→ Input for this task:
################

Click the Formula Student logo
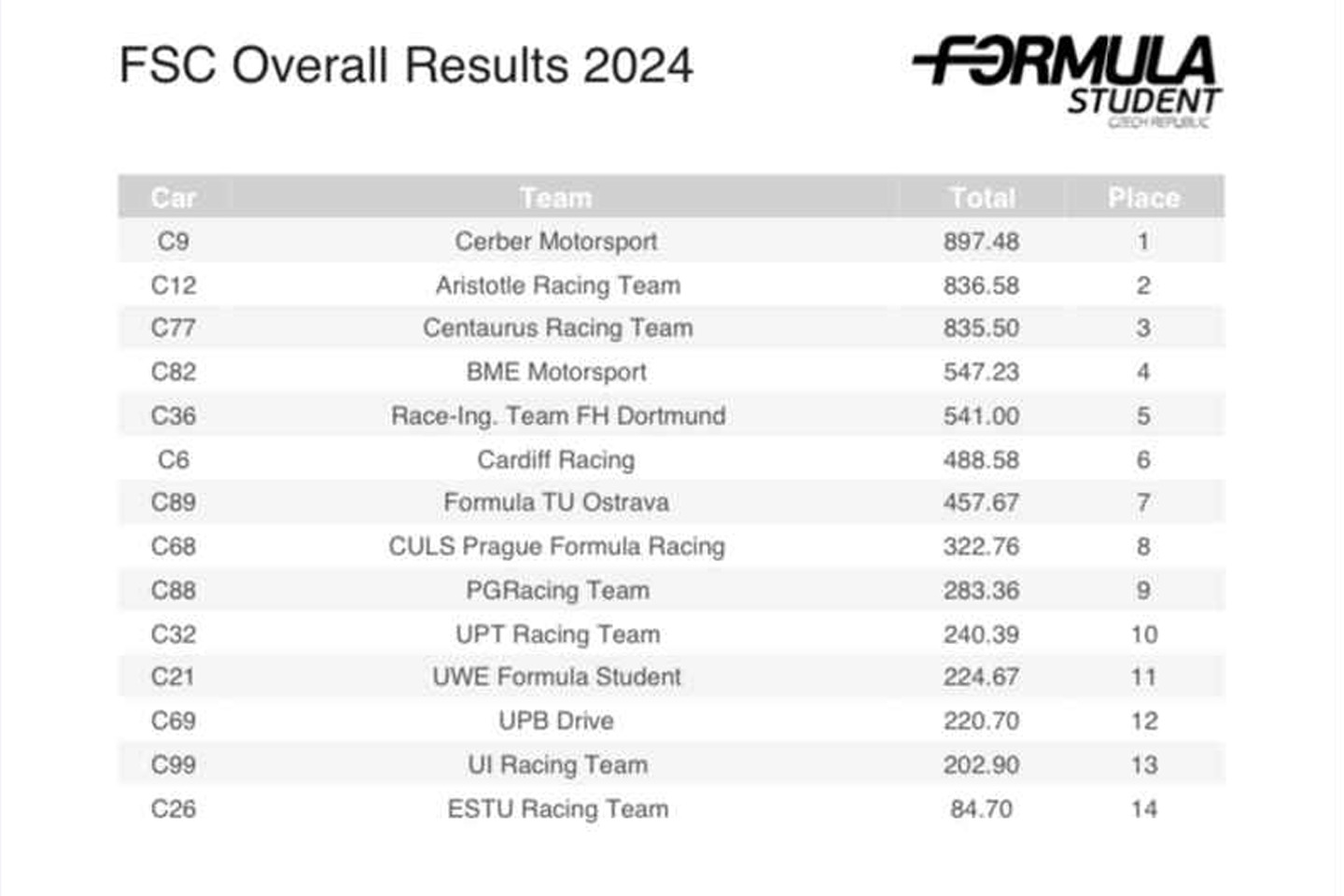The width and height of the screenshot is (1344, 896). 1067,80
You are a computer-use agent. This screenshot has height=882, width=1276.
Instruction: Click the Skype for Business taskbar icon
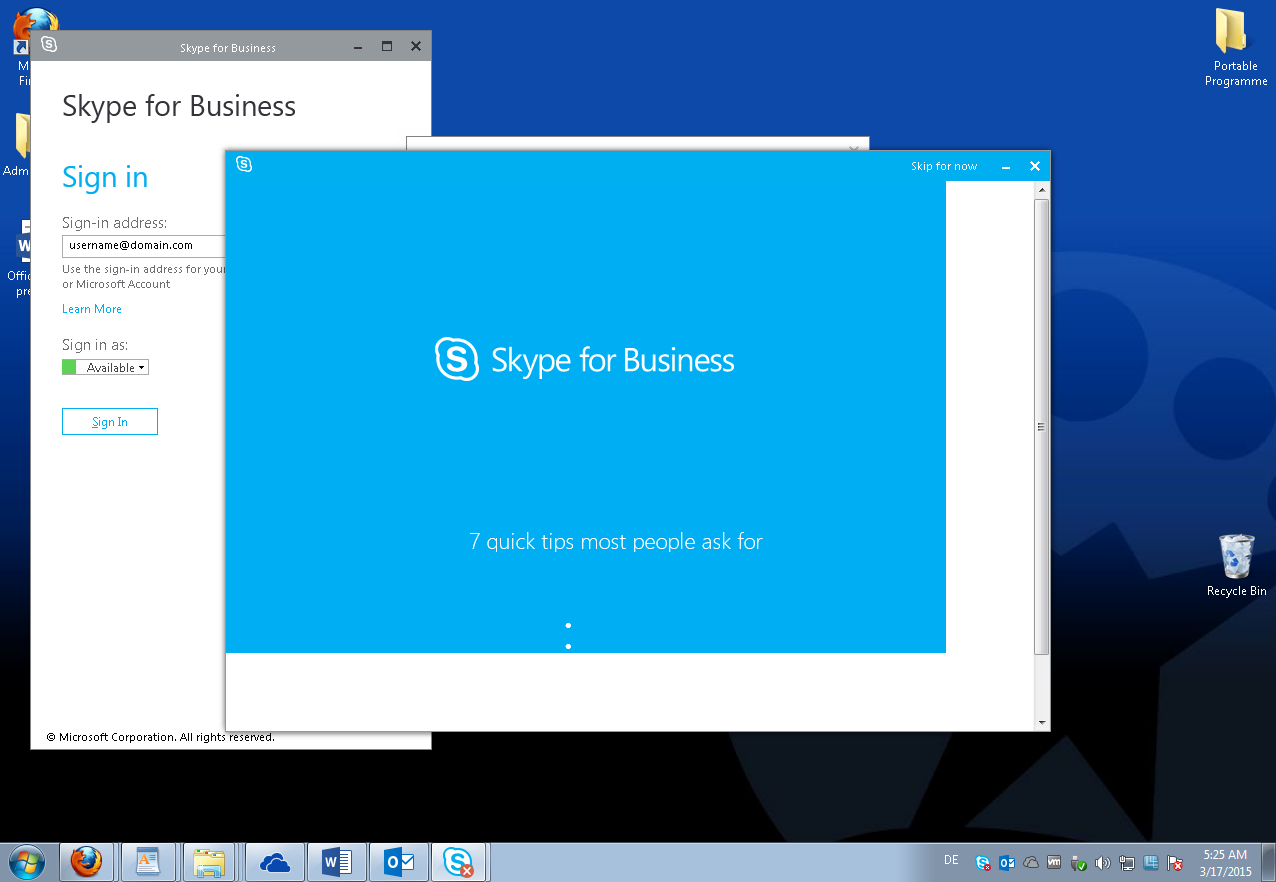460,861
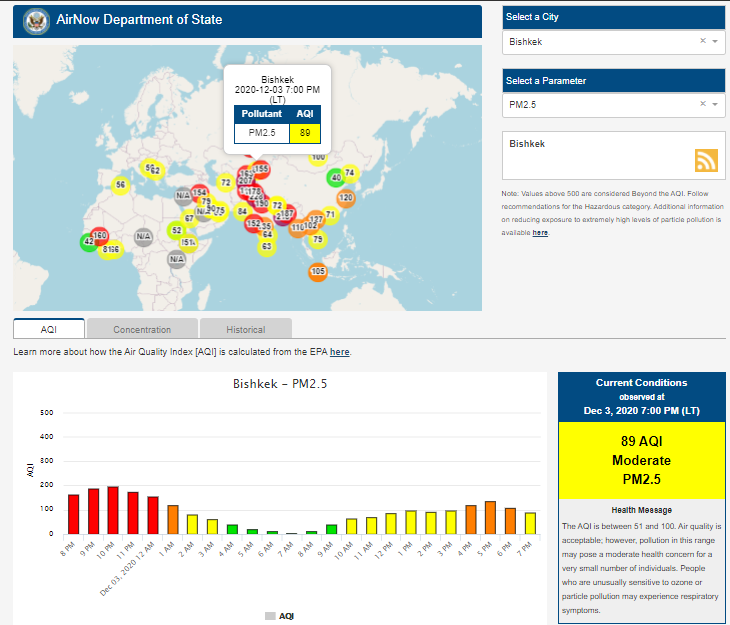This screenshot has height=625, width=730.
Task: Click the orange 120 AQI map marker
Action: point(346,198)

################

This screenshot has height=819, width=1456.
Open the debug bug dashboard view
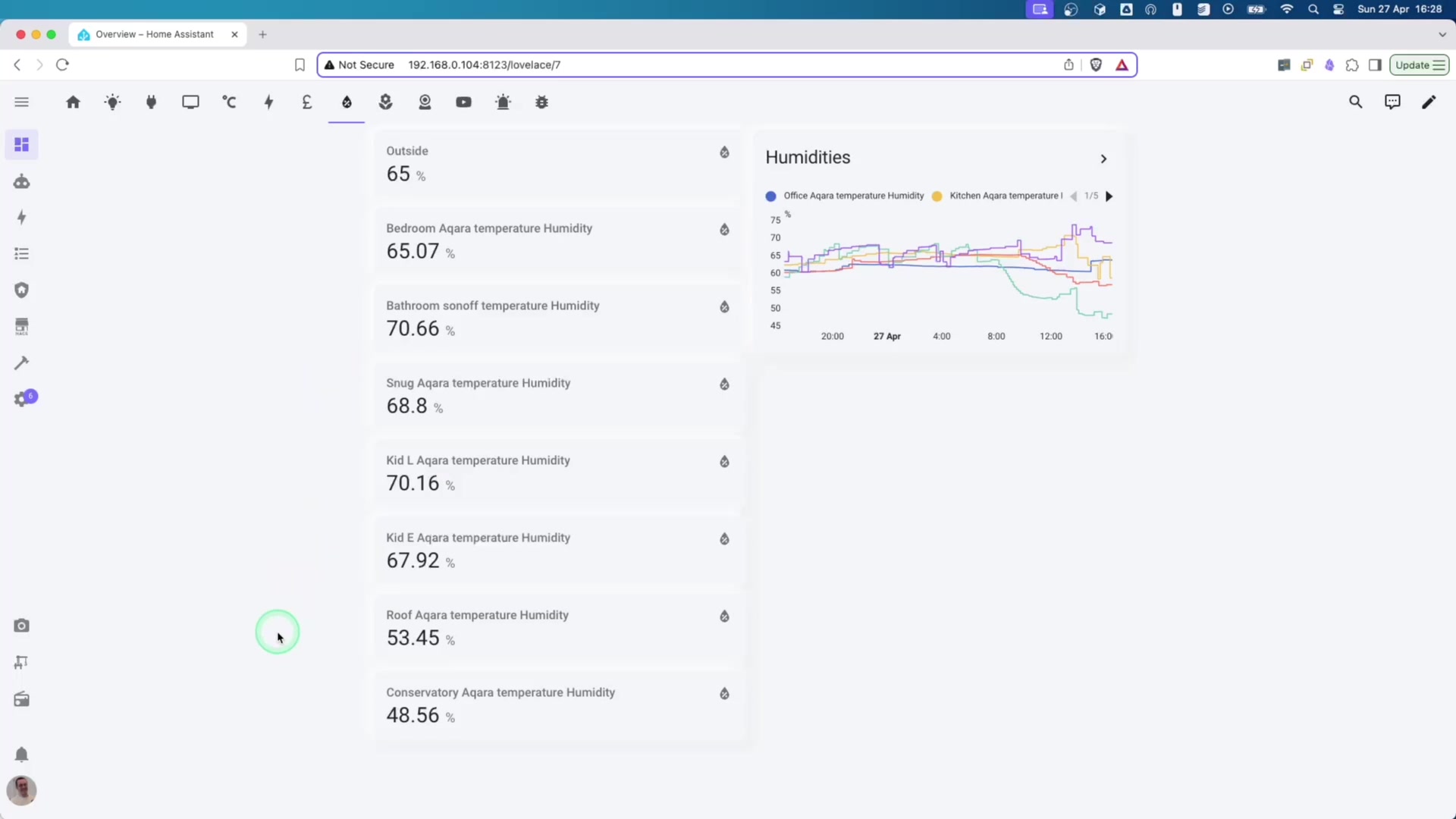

################

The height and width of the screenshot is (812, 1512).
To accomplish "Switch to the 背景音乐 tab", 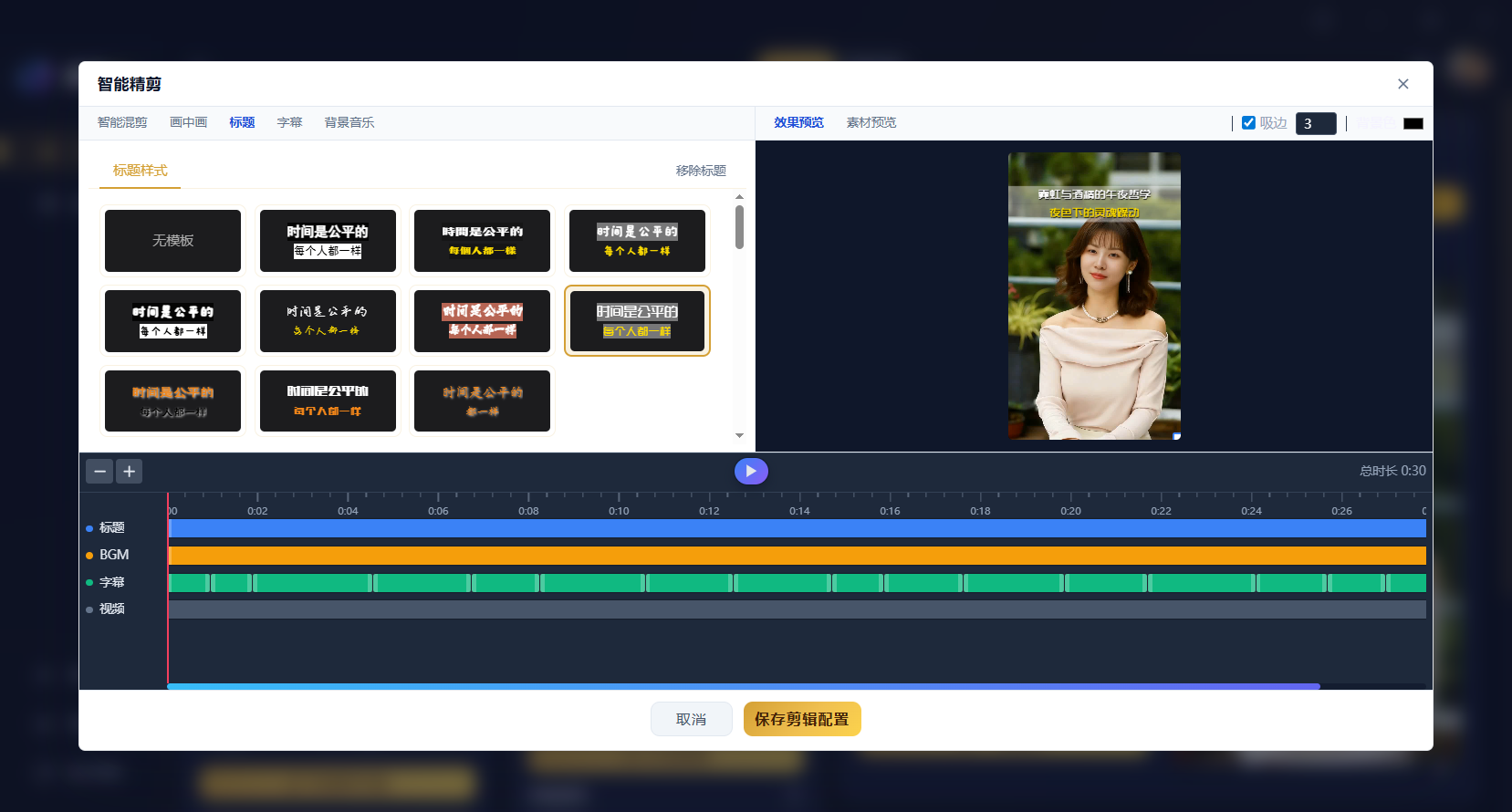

################

Repeat the part of the material that opens with the line containing "Click the Formula Student logo" and closes with the line containing "Action: point(346,198)", both ends included. Leave the pictures out.

Click the Formula Student logo
The width and height of the screenshot is (1344, 896). 1067,80
You are a computer-use agent. This screenshot has height=882, width=1276.
Instruction: Click the Skype for Business taskbar icon
460,861
This screenshot has height=625, width=730.
Task: Click the orange 120 AQI map marker
Action: point(346,198)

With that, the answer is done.